Democratization and openness go hand in hand – democratizing AI means making AI technologies and resources available to a broader audience, ensuring transparency and accountability, facilitating collaboration, and allowing the free exchange of knowledge and data. However, beyond making AI accessible to a wide range of individuals and organizations, true democratization should also involve dismantling mechanisms inherent to AI development that perpetuate inequalities. The commons-based vision of data governance assumes that traditionally understood openness will not in isolation dismantle existing power imbalances in technology governance.
This is because of the Paradox of Open: open sharing of resources can both challenge and enable the concentration of power11. The last twenty years have shown that, without safeguards, openness can disproportionately serve the interests of parties with more economic power and resources. In the context of AI development, this is particularly true for companies that did best in the previous wave of digital innovation and enjoy significant economies of scale, to the detriment of parties that contribute to the commons but lack such power.
Incorporating data into AI training data sets and collections introduces an additional layer to the already complex socio-economic conditions of digital commons production and (re)use.
We have pointed out elsewhere that, in a situation where no sustainable and inclusive models for the development and maintenance of the digital commons can be developed, only the most privileged people or companies can afford to participate and reap benefits of the commons. In addition to limiting creativity and competition, this can lead to the erosion of the trust and collaboration necessary to sustain the digital commons, which would be devastating to shared resources in the long run.

◆ PROBLEMS AND TASKS
**a.** In the passage on democratizing AI, condense the paragraph beginning "We have pointed out elsewhere" into a shorter version that keeps its main facts.
**b.** Carry on the passage on democratizing AI, starting after its final paragraph.

◆ DATA
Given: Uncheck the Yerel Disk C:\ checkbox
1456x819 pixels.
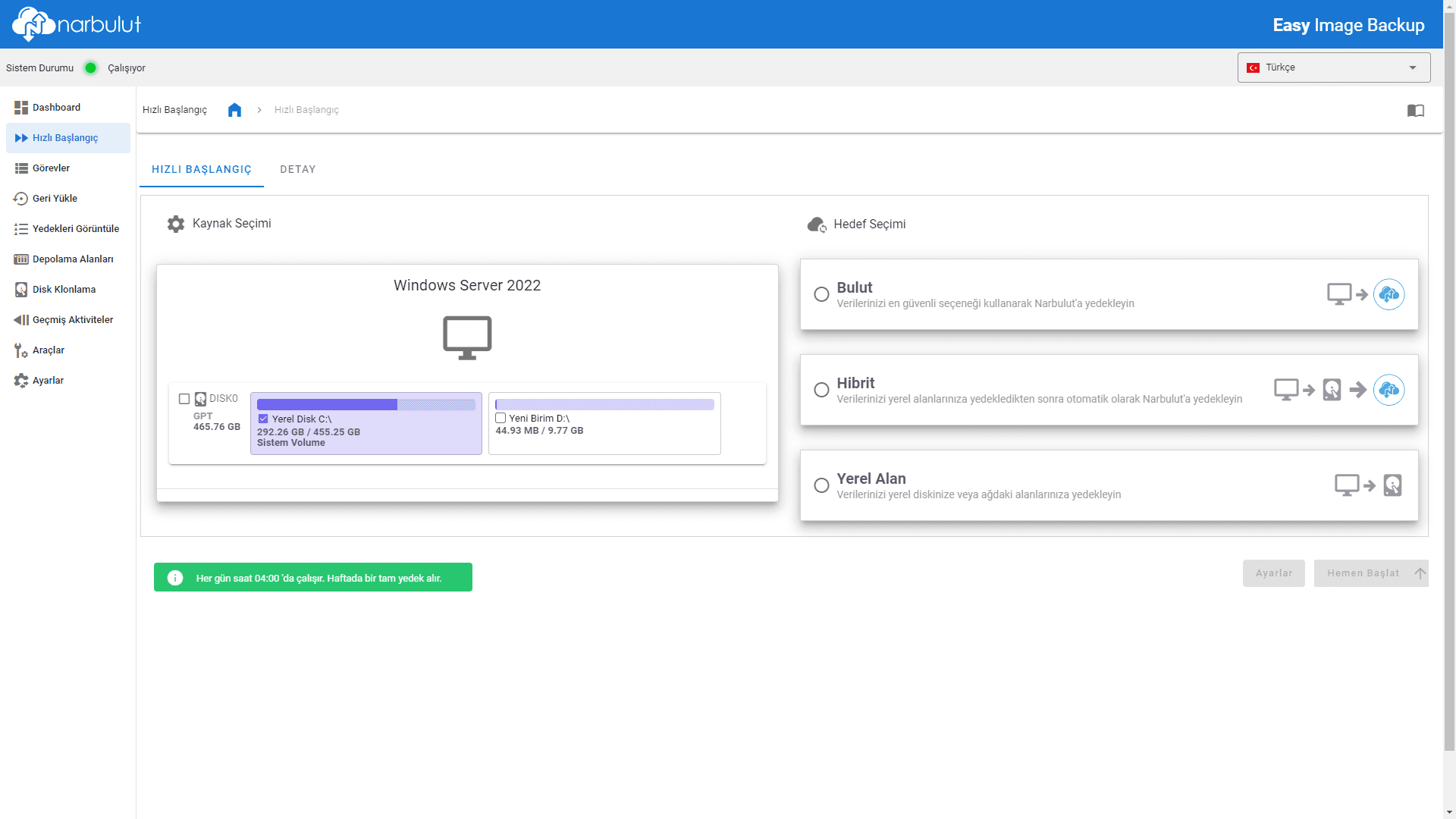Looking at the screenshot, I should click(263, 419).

...

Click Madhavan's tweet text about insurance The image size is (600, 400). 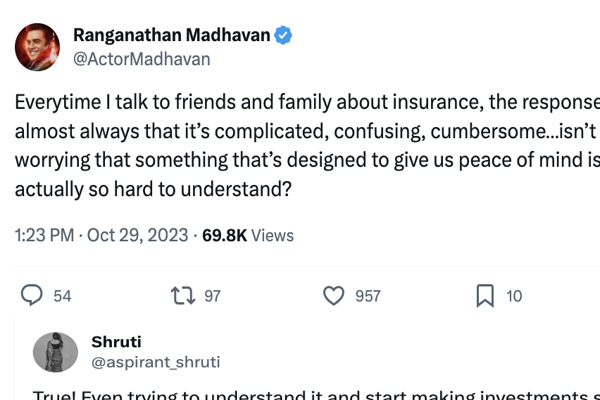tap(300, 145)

◆ TASK RESPONSES
**a.** Without sustainable and inclusive models for developing and maintaining the digital commons, only the most privileged people or companies can afford to take part and benefit. This limits creativity and competition. It can also erode the trust and collaboration that keep the commons going, which would devastate shared resources over time.

**b.**
Sustainable and just practices are, therefore, necessary to preserve the integrity and usefulness of data sets as they evolve.
The principles that we propose adhere to the spirit of sharing while allowing the development of a spectrum of approaches. In some cases, Open Data frameworks and other approaches (sometimes described as “open access commons”) remain the best way to create public value. Yet, in others, stronger forms of commons governance, gated access to resources, and additional mechanisms for ensuring responsible and equitable use should be introduced.
When we talk about data and data sets in the context of AI training, it is important to keep in mind that data is not a homogeneous concept. Data comes in many different forms and is governed by different, sometimes overlapping, legal frameworks (which also vary widely internationally, although they are generally harmonized within the EU).
In the context of generative AI models, the term "training data" is most often used to refer to the data used to teach models how to classify data, recognize patterns, and make other decisions. Such collections often consist of copyrighted works and other protected subject matter. Other types of training data may consist of personal data (subject to personal data protection laws) and non-personal data such as industrial data, anonymized data, statistical and administrative data, and similar.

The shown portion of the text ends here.